§ TASK BRIEF: Could you rewrite the lines from the one containing "You are a computer-use agent. The" through the one containing "coord(143,312)", swapping "invoice" for "bill", changing nothing else, and leaving the pictures out?

§ MATERIAL FOR THIS EXERCISE:
------------------------
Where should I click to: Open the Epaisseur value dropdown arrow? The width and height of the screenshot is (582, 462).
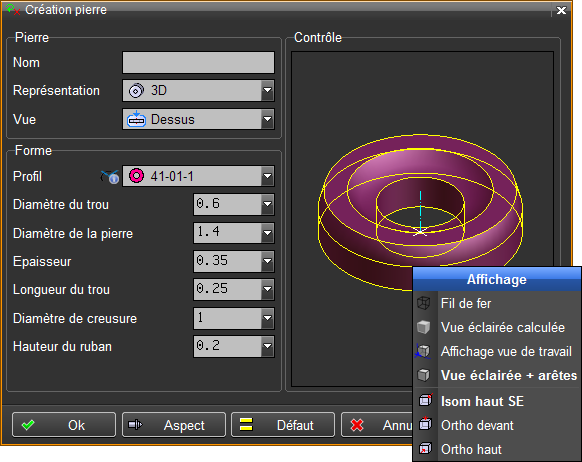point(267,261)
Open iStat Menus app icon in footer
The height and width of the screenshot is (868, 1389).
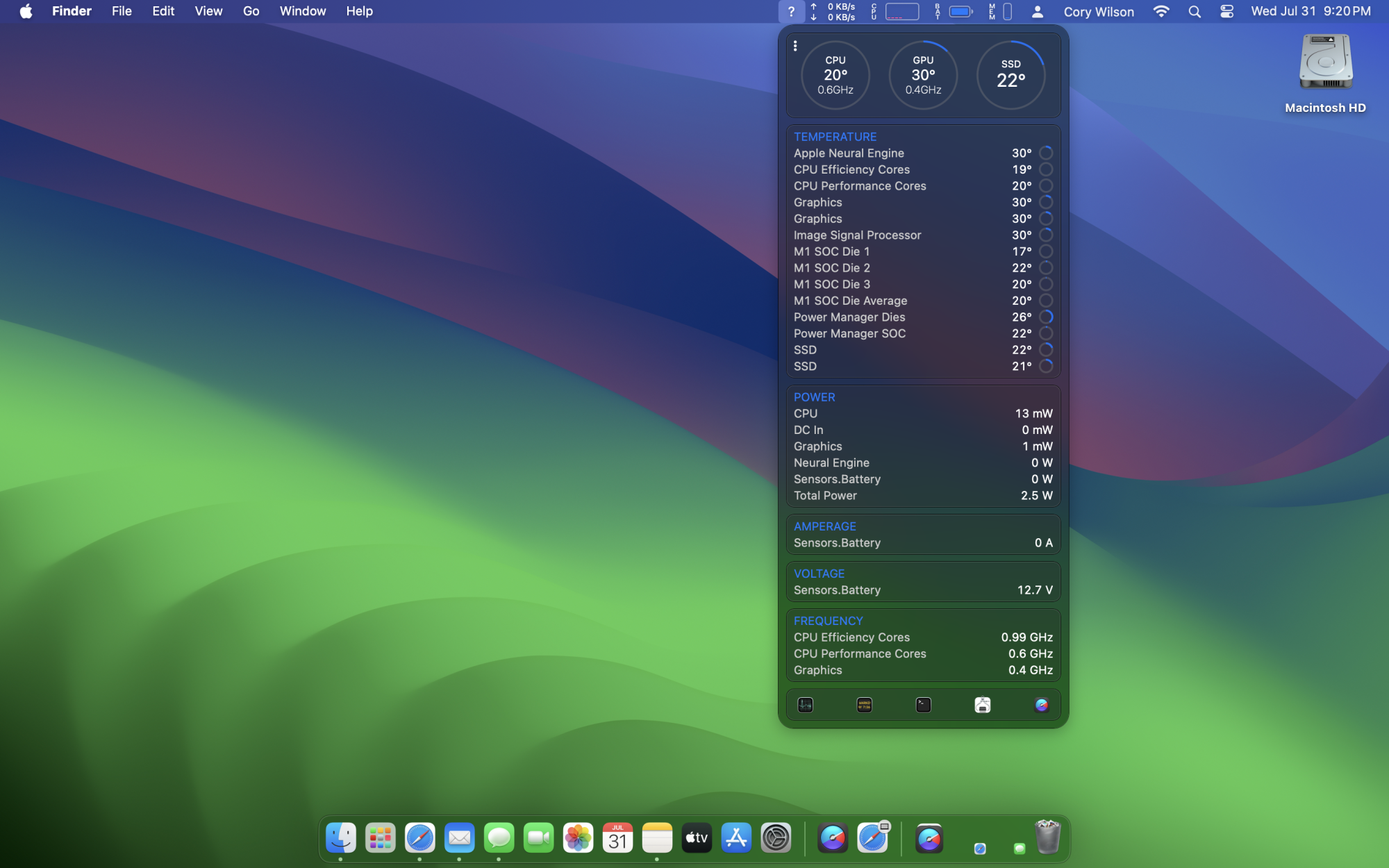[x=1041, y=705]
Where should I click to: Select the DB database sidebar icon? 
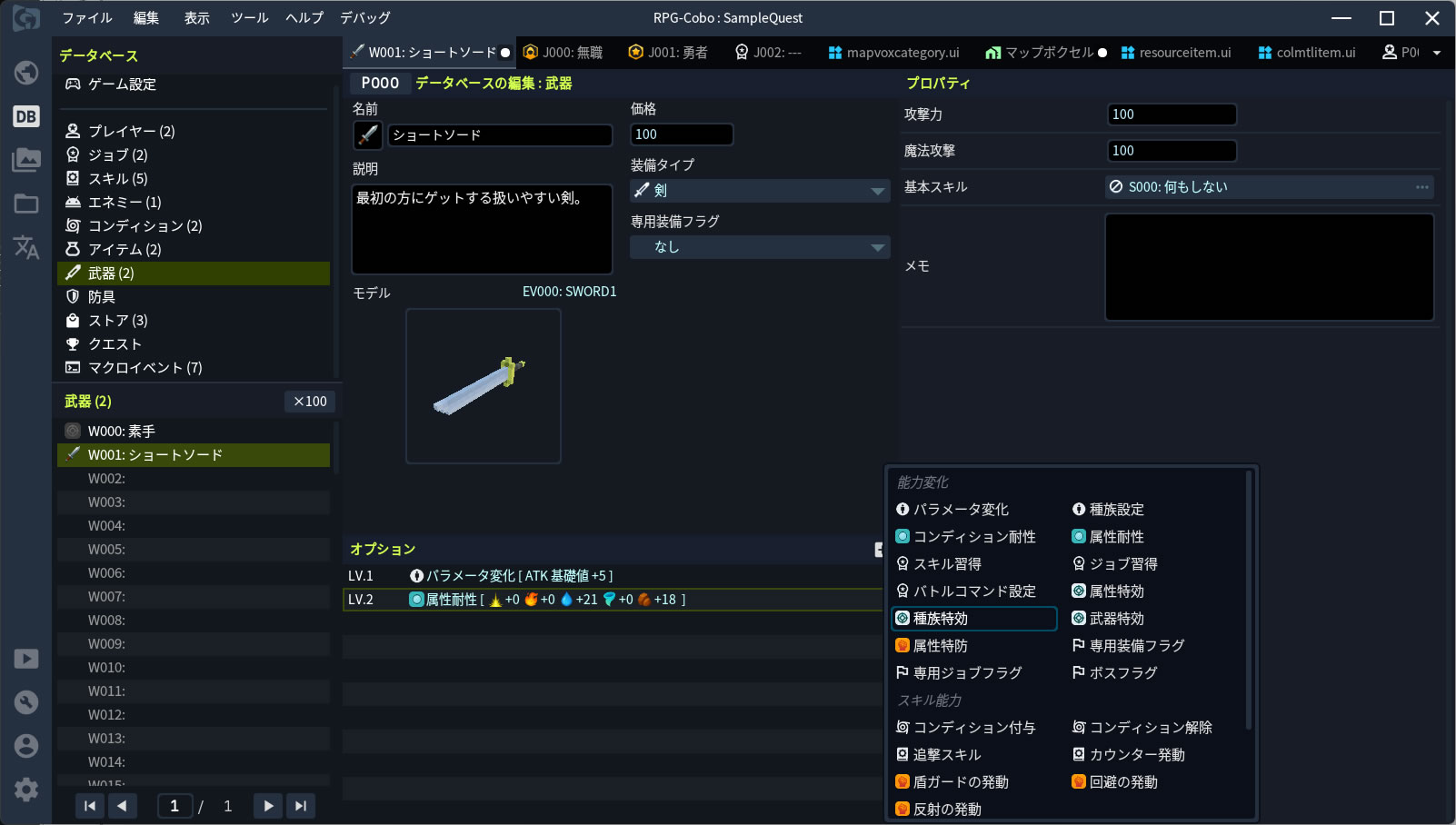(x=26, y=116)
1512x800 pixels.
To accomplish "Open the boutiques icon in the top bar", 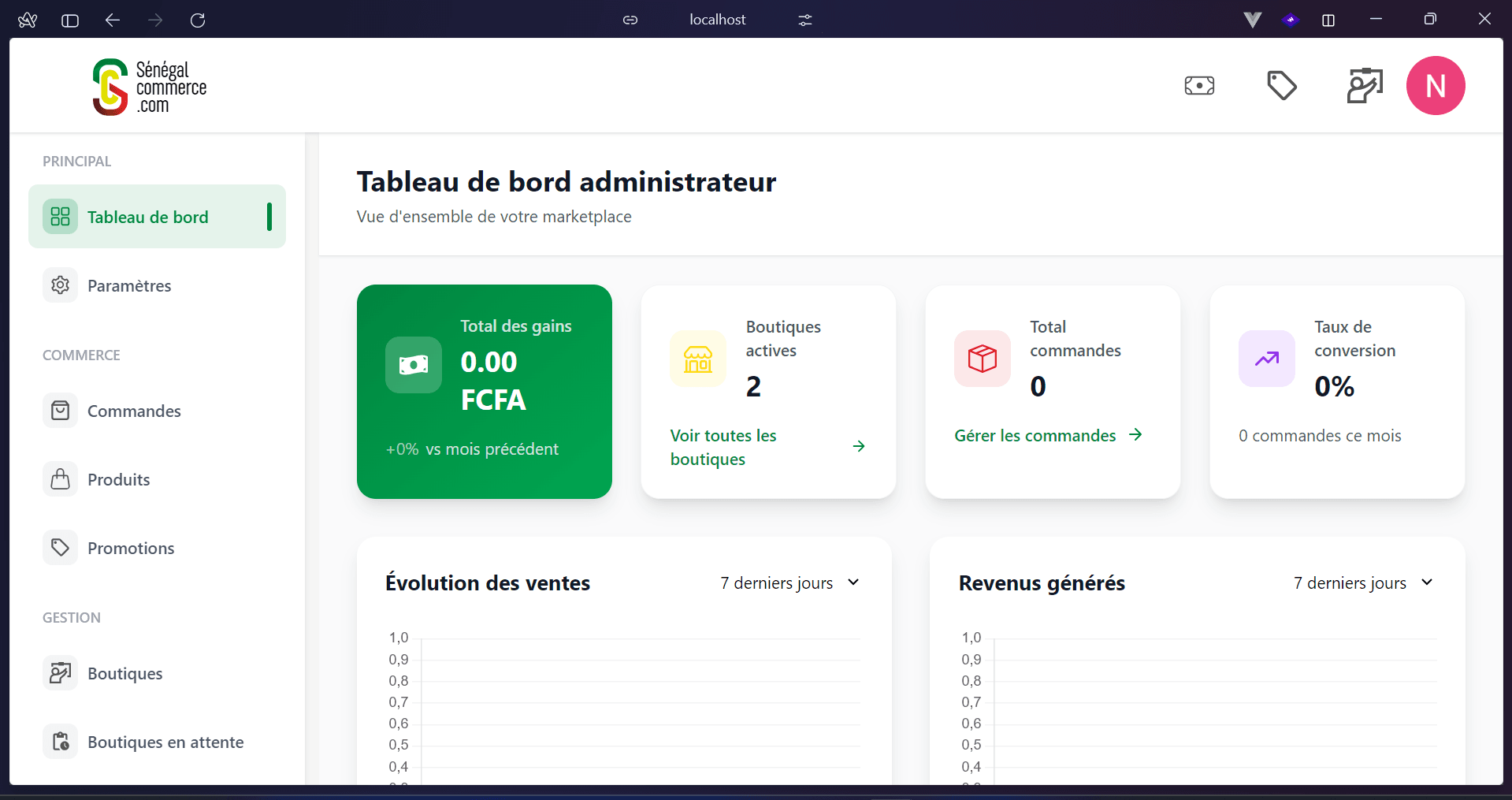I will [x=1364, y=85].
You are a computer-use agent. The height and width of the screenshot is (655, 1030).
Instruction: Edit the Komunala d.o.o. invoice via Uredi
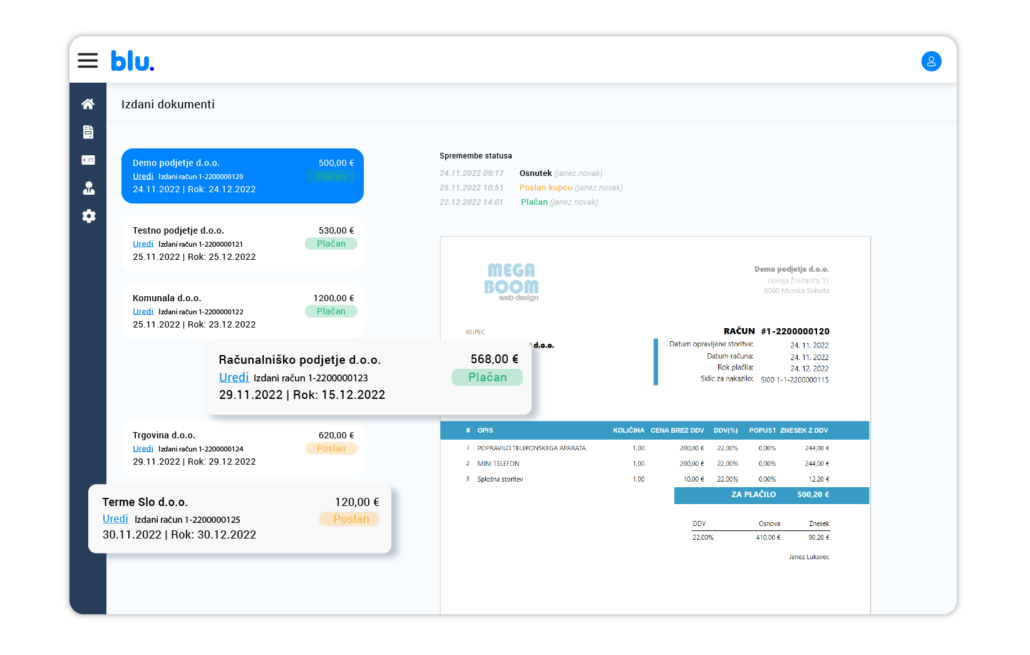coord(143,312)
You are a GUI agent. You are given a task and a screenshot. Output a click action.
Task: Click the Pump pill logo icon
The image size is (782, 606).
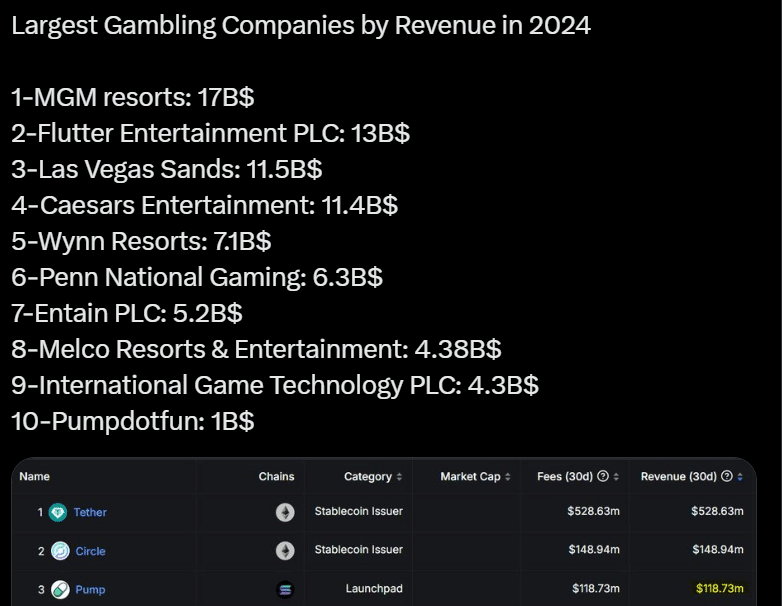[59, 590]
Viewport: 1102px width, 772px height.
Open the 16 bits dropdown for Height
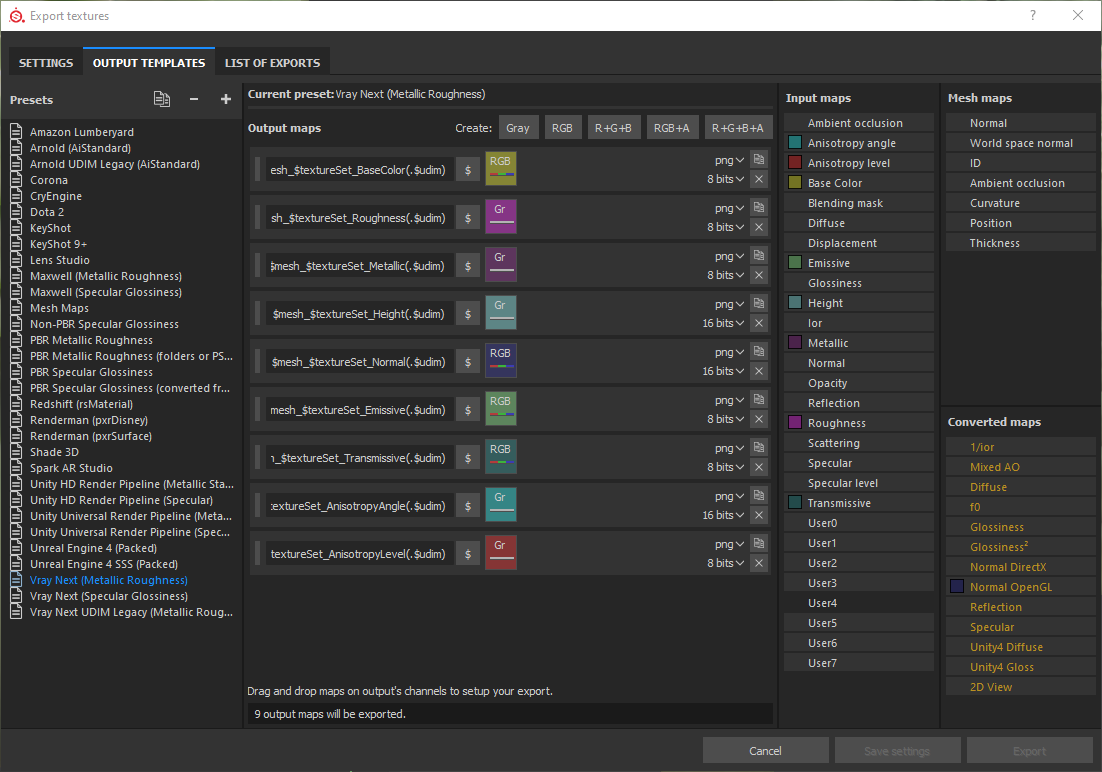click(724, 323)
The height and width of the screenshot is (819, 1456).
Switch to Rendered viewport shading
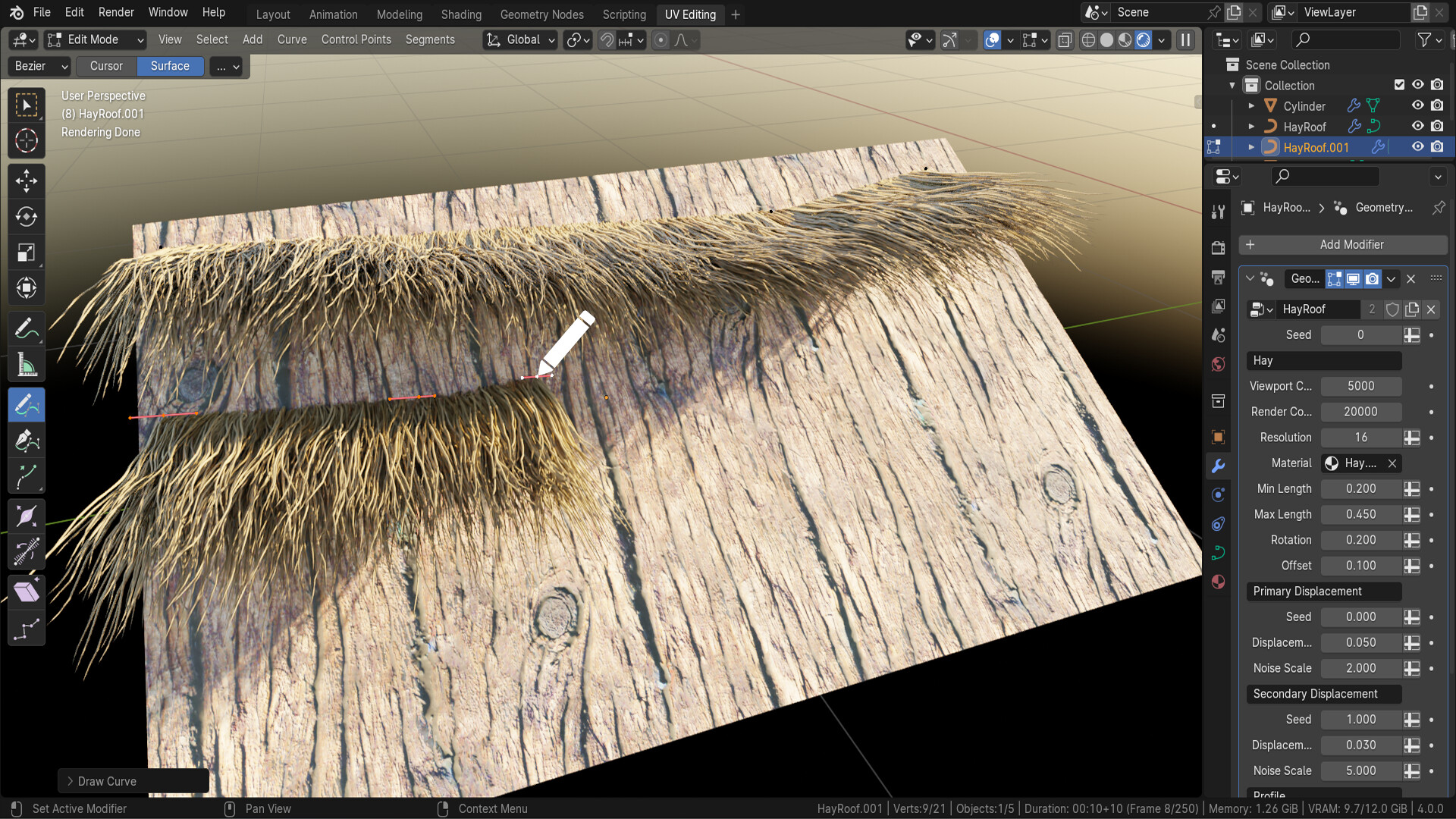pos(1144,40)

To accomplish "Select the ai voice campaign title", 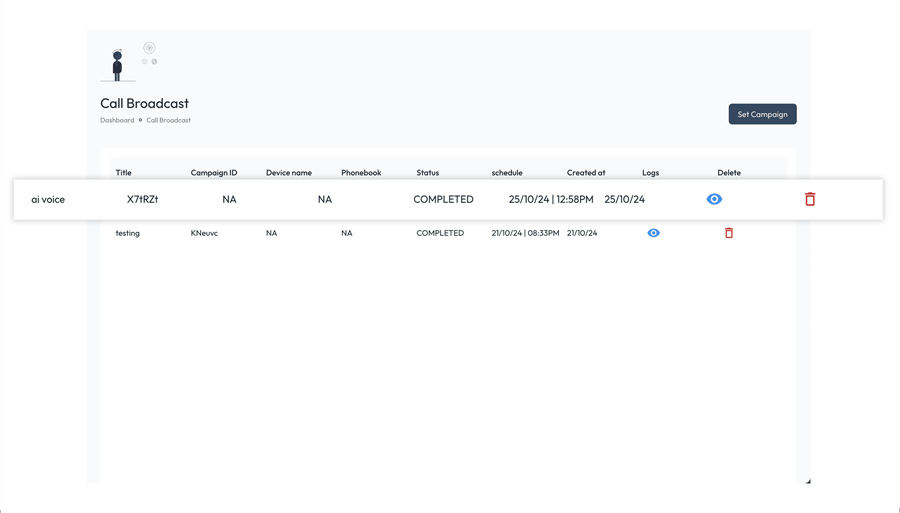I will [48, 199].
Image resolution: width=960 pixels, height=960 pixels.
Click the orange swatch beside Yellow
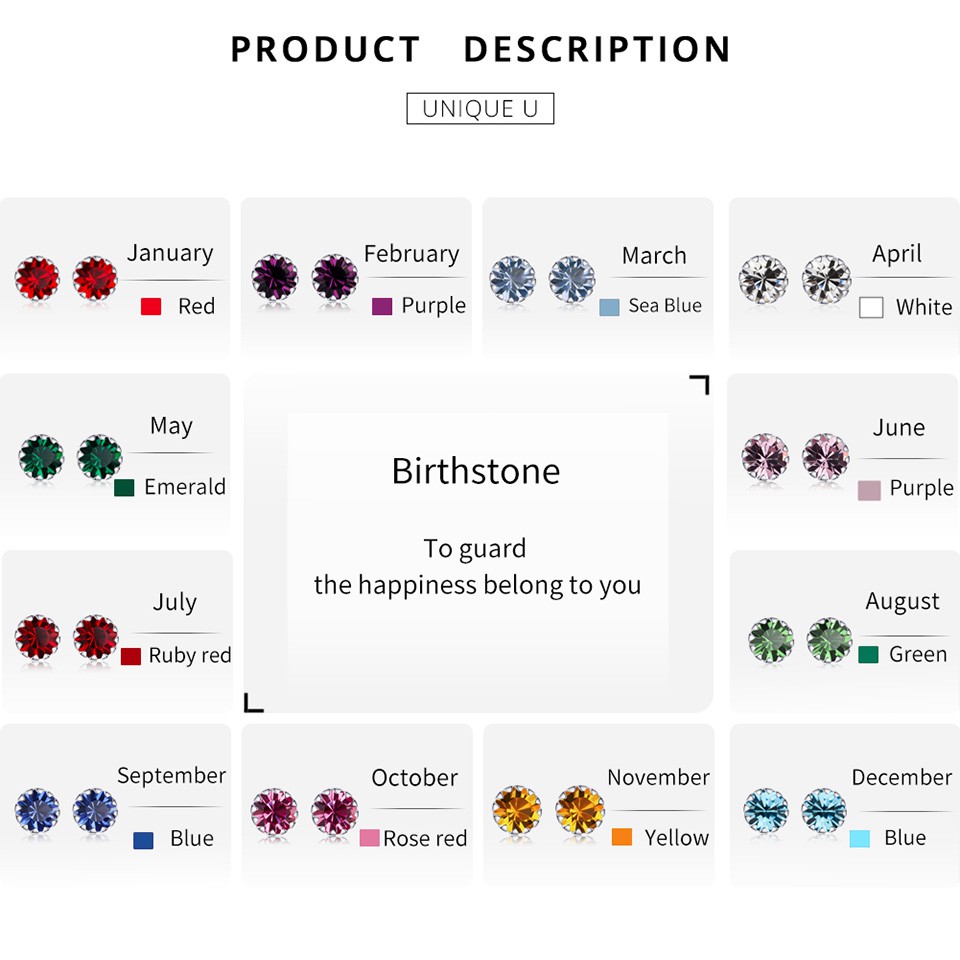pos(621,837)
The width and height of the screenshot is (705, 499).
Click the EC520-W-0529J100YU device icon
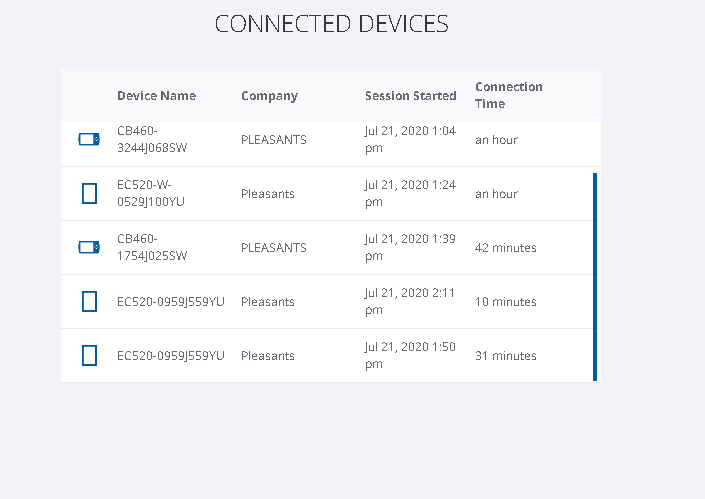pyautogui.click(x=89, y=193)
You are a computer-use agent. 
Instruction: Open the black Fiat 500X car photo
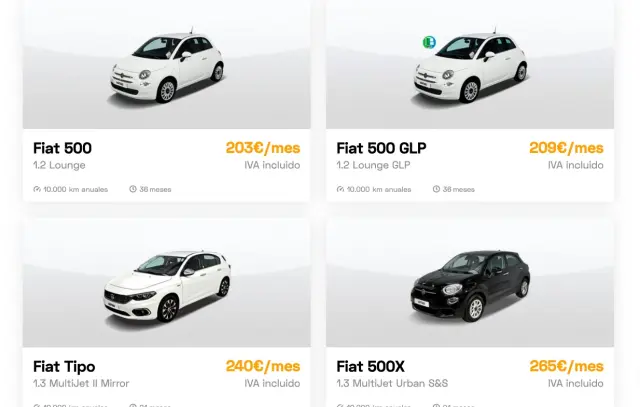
------------------------
§ THE REPLY:
You are a computer-use agent. The height and width of the screenshot is (655, 1030).
Instruction: Edit the Komunala d.o.o. bill via Uredi
coord(143,312)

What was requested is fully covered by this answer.